REQUIRED ACTION: Repeat the lines below exactly as written, please, from the line with "decreto legislativo 18" to the line with "dati.normattiva.it", both lines included, and no others.

INPUT FOR THIS TASK:
::::::::
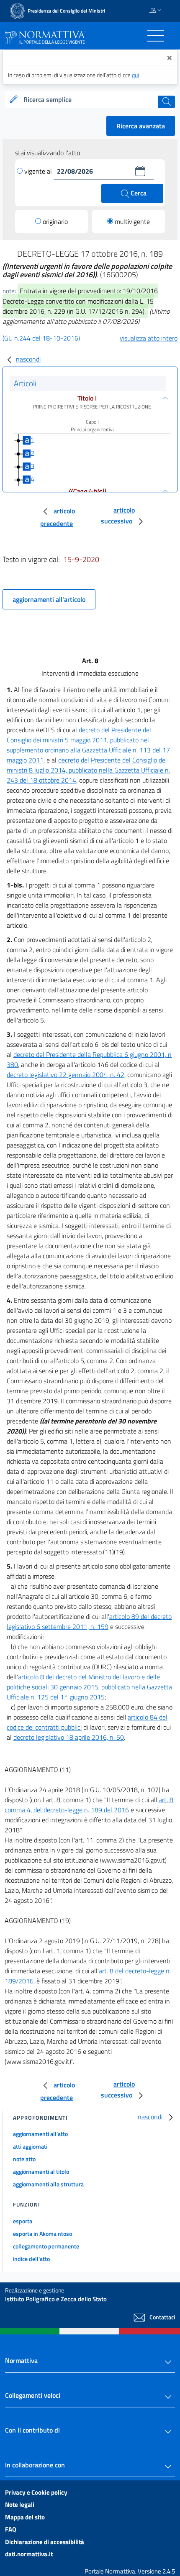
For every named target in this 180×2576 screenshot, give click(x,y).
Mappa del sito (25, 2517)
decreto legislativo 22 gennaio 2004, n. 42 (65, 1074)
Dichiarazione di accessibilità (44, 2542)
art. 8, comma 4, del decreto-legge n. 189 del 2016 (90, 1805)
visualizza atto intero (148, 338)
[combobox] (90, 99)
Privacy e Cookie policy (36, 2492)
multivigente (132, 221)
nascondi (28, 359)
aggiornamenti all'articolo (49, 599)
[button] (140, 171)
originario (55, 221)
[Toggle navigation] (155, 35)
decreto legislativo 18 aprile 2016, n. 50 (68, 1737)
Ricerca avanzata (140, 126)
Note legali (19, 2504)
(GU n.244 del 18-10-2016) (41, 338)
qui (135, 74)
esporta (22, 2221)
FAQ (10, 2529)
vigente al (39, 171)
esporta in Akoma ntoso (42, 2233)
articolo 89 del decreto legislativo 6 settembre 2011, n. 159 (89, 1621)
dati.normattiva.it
::::::::
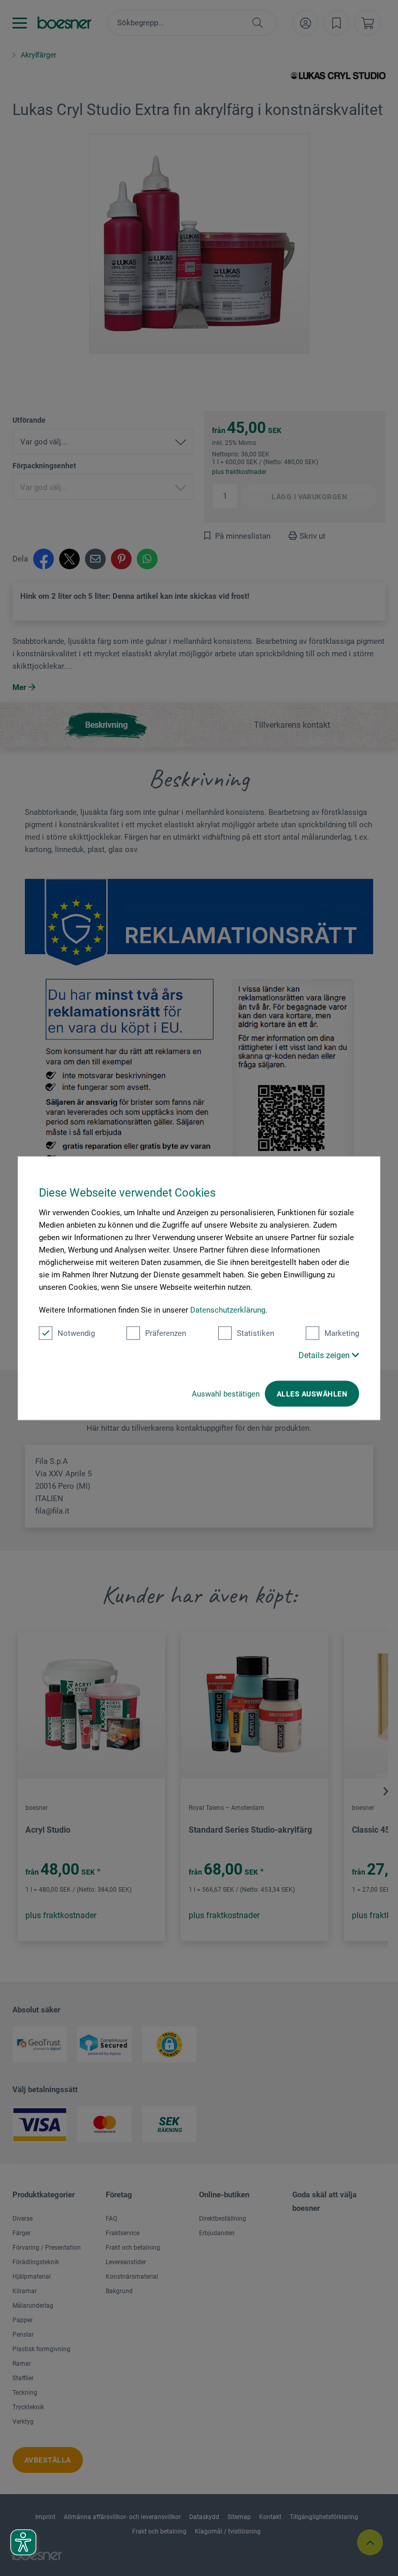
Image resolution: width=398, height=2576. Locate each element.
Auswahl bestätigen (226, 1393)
::::::::
EXERCISE ANSWER:
decreto legislativo 18 aprile 2016, n. 50 (68, 1737)
Ricerca avanzata (140, 126)
Note legali (19, 2504)
(GU n.244 del 18-10-2016) (41, 338)
qui (135, 74)
esporta (22, 2221)
FAQ (10, 2529)
vigente al (39, 171)
esporta in Akoma ntoso (42, 2233)
articolo 89 del decreto legislativo 6 settembre 2011, n. 159 (89, 1621)
dati.normattiva.it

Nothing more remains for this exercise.